# Math 5

*McGraw Hill My Math*

*Note: All problems listed below from the book are in the "Independent Practice" or "Practice It" section of each lesson unless otherwise noted. The "Guided Practice" problems in each lesson are a good place for the student to get assistance from parents, teacher, etc. before trying the "Independent Practice" problems on his or her own. The "My Homework" Practice problems can also be a good place for extra practice or practice with assistance. The lesson's examples and online videos are good resources for guidance. Many answers can be checked in the back of the book and other answers are online. Extension problems and tasks are for all interested students. They are only listed separately because they are not essential to show a basic understanding of the lesson content.

**Week 1: Aug 27- Aug 31**

1-1 (Chapter 1 - Lesson 1) #4-7, 9-10 standard form only, 13, 15, 16. Extension: #16.

1-2 (Chapter 1 - Lesson 2) #4-13, 16,17, 22

*Kahn Academy - Decimals: Expanding Place Value *

*Ongoing review, if necessary: practice (with flash cards or computer/app) times tables from 1-10 over the next few weeks. Knowing basic multiplication facts will help immensely by Week 6. *

**Task #1: Number Visuals**

**______________________________________**

**Week 2: Sept 3-7**

1-3 #4-18. Extension: #19.

[Entries drawn from a collection]
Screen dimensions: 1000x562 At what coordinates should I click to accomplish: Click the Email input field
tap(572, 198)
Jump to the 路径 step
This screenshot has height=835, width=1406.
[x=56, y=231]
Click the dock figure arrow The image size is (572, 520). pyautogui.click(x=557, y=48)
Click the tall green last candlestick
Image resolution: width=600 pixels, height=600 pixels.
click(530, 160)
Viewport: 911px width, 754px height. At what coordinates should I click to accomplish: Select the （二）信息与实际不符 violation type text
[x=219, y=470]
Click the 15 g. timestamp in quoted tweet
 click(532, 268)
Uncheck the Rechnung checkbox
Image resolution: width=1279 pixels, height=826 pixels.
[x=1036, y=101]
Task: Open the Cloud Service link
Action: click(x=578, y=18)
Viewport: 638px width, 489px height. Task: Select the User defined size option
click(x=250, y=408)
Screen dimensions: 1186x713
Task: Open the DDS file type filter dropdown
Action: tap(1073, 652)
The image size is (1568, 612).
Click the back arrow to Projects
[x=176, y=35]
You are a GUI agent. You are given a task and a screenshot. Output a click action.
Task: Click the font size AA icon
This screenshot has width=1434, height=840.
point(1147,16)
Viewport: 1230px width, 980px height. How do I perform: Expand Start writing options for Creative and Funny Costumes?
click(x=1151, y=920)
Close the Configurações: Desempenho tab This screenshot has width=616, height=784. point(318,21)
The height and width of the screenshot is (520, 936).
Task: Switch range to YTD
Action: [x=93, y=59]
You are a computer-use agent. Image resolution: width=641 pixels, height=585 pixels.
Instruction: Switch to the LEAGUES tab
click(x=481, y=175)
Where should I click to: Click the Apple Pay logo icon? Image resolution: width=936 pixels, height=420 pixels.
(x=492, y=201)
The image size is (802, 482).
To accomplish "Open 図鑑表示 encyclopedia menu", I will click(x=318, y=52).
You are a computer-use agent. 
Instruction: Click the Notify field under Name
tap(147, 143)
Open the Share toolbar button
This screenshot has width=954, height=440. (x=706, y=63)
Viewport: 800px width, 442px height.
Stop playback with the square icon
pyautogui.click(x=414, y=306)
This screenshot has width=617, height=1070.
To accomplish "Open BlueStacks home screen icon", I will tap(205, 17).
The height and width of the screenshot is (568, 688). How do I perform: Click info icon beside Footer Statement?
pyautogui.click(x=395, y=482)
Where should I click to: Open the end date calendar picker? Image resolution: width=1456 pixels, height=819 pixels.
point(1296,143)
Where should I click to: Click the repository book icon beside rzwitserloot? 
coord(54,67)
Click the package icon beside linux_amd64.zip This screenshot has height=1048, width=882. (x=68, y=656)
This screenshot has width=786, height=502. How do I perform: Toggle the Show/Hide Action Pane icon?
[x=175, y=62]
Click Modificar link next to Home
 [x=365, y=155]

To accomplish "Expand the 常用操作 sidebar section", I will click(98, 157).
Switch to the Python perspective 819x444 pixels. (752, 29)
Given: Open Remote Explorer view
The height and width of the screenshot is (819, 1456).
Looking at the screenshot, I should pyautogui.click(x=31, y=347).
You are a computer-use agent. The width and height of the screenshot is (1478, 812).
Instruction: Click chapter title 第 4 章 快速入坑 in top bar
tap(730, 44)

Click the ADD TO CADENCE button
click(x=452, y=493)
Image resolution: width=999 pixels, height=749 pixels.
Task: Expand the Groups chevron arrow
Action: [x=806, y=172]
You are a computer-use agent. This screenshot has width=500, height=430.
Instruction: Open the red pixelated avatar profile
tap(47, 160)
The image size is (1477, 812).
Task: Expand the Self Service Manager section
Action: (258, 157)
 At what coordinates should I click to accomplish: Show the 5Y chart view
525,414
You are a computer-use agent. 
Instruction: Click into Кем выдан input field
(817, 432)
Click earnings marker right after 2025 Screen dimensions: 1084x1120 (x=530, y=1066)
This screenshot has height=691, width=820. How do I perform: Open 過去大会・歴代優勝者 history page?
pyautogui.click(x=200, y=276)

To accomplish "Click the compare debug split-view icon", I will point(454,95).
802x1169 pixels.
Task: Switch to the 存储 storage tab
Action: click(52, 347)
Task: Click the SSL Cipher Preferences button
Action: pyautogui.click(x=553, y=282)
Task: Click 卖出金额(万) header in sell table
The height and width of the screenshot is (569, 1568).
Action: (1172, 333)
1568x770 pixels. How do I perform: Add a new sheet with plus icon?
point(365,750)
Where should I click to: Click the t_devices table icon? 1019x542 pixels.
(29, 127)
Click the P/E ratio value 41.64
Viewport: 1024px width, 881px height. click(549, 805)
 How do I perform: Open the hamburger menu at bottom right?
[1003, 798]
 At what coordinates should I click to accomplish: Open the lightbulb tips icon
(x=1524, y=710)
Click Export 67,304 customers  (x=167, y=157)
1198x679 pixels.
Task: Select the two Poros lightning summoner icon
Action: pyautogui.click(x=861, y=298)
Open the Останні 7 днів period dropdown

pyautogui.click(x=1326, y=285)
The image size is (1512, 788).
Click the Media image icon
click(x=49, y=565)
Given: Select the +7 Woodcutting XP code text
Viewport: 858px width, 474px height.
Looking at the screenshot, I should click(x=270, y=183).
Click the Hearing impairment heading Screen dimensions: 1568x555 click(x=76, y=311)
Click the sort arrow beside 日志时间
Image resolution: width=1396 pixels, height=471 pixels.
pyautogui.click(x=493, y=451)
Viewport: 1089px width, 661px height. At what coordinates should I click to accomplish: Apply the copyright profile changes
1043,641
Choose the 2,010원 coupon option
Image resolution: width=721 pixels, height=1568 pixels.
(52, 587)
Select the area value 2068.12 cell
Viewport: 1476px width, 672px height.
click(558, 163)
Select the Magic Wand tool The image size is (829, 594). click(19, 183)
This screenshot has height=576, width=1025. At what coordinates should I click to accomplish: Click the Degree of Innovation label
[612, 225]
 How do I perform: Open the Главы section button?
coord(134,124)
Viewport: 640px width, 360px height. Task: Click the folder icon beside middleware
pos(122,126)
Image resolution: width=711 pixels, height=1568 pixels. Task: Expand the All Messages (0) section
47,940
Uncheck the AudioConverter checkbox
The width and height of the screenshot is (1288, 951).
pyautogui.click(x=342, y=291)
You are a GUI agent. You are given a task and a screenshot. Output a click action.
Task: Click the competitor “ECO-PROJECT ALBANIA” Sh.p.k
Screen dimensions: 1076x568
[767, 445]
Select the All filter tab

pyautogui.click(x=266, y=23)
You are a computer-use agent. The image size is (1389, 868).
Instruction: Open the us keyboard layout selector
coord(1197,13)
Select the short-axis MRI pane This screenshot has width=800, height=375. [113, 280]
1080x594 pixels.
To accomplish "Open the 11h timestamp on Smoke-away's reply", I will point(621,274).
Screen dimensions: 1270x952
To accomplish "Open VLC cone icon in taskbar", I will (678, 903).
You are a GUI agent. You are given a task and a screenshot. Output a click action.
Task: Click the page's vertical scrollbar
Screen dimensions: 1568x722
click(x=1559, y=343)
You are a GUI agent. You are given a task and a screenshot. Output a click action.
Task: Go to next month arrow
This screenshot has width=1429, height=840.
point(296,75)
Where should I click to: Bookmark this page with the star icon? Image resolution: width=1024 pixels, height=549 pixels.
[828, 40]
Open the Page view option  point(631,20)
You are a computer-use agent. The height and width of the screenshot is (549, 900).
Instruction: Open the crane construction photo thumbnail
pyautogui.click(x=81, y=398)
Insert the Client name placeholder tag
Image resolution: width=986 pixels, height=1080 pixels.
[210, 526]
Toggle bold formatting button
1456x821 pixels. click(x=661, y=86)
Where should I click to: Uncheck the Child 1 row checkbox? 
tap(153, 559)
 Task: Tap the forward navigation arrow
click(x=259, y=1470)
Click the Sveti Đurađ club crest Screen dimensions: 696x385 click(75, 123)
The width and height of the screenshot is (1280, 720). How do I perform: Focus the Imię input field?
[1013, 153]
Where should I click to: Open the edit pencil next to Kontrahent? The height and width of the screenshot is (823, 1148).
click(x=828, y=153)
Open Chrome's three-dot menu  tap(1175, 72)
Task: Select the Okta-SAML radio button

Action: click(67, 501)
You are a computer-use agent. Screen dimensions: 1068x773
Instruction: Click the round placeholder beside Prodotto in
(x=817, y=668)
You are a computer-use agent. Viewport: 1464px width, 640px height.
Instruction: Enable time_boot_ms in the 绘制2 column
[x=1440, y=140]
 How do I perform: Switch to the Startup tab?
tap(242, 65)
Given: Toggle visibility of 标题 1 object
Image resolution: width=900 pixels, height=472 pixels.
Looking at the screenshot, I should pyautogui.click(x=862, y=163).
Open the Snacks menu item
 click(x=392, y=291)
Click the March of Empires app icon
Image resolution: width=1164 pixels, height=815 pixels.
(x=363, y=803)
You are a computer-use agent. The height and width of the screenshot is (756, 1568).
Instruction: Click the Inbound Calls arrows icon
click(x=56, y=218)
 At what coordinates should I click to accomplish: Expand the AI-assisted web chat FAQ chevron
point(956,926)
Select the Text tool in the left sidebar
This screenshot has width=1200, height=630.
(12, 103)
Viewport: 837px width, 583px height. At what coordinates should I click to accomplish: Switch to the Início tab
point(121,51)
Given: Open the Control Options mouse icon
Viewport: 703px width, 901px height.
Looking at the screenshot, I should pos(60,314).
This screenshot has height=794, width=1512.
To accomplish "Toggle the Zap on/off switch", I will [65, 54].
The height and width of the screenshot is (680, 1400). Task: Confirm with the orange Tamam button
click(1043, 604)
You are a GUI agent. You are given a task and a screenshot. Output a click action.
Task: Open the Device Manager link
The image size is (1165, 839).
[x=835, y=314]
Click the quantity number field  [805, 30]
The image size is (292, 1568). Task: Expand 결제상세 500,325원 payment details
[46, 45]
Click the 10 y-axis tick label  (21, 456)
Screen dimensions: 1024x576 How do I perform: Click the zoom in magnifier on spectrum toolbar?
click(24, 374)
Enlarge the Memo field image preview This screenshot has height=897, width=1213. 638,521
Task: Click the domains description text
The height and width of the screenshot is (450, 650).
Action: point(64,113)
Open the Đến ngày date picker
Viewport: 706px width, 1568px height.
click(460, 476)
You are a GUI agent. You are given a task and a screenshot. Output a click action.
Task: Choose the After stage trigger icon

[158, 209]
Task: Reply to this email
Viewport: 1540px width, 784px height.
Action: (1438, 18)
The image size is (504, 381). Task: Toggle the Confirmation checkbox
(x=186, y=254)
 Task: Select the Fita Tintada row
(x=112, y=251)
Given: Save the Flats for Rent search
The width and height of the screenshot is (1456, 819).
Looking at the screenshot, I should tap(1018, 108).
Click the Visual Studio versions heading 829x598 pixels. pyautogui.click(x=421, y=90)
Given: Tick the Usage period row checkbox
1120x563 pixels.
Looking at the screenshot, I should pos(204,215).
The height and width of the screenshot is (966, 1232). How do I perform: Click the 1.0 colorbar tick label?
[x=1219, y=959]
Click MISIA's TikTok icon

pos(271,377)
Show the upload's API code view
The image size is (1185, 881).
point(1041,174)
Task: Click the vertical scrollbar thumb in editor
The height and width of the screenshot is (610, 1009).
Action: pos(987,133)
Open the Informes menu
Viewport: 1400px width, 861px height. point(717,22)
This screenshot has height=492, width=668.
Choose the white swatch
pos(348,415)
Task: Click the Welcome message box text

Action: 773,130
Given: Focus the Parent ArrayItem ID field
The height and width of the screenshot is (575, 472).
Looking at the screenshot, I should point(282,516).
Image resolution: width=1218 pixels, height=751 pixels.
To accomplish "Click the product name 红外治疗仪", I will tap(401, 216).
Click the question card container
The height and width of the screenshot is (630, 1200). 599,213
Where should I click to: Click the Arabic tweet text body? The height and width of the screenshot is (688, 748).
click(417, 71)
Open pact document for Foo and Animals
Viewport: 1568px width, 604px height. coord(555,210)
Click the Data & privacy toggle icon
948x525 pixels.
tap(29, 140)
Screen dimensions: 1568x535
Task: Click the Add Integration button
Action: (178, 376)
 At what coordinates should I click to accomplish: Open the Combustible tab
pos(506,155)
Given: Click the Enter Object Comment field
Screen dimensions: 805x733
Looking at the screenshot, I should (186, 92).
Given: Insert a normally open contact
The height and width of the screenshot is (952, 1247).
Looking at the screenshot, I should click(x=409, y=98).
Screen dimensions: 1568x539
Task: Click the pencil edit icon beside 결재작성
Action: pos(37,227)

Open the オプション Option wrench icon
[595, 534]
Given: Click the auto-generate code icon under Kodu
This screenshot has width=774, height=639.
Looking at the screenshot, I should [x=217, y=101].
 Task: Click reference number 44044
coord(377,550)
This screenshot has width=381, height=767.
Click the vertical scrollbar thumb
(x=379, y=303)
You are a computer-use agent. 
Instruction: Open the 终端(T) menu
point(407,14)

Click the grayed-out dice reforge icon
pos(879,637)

* TASK INSTRUCTIONS *
Write the next part of the Math 5 assignment schedule at the top of the page, starting right after its last entry.

* RESULT *
1-4 #4-11, 16

1-5 Compare $2.00, $0.20, $0.02 Which is the most money? Which is the least? Explain how the position of the "2" affects how much money it is? Discuss other examples of place value and money with a parent, sibling, or teacher.

**Task #2:** Use all of the digits 0-9 to form one and two digit numbers that make a big addition problem with the goal of the numbers adding up to 100. Keep trying until you get as close to 100 as you can. When you get exactly 100 or very close, show your work as you simplify your problem to get your answer. Example: 53+92+10+4+7+8+6 ... way to big though!

**______________________________________**

**Week 3: Sept 10-14**

**Task #3:**Get at least ten each of pennies and dimes, and then get at least ten each of $1, $10, and $100 bills by cutting paper to make fake money or getting bills from a game like Monopoly. Have a parent make up an amount of money, like $629.04, or $301.70. Gather the appropriate amount, and put it in separate piles according to type. Keep making up different amounts to gather. Then, switch the task so the parent just presents you with a pile of money and you have to total it. Discuss the importance of place value with your parent in terms of money. For example, why would you never get ten pennies back (ignoring nickels of course)? Would you rather have 70 pennies or 9 dimes? How many times more money is 5 tens than 5 pennies? Would you rather have $10 or $9.99?

**______________________________________**

**Week 4: Sept 17-21**

**Task #4:**Create your own word problem that involves money that is being earned and money that is being spent on one day. The answer to your problem must be: "At the end of the day, you have $4.70 remaining." Your task is to create the situation and math word problem that will result in that answer.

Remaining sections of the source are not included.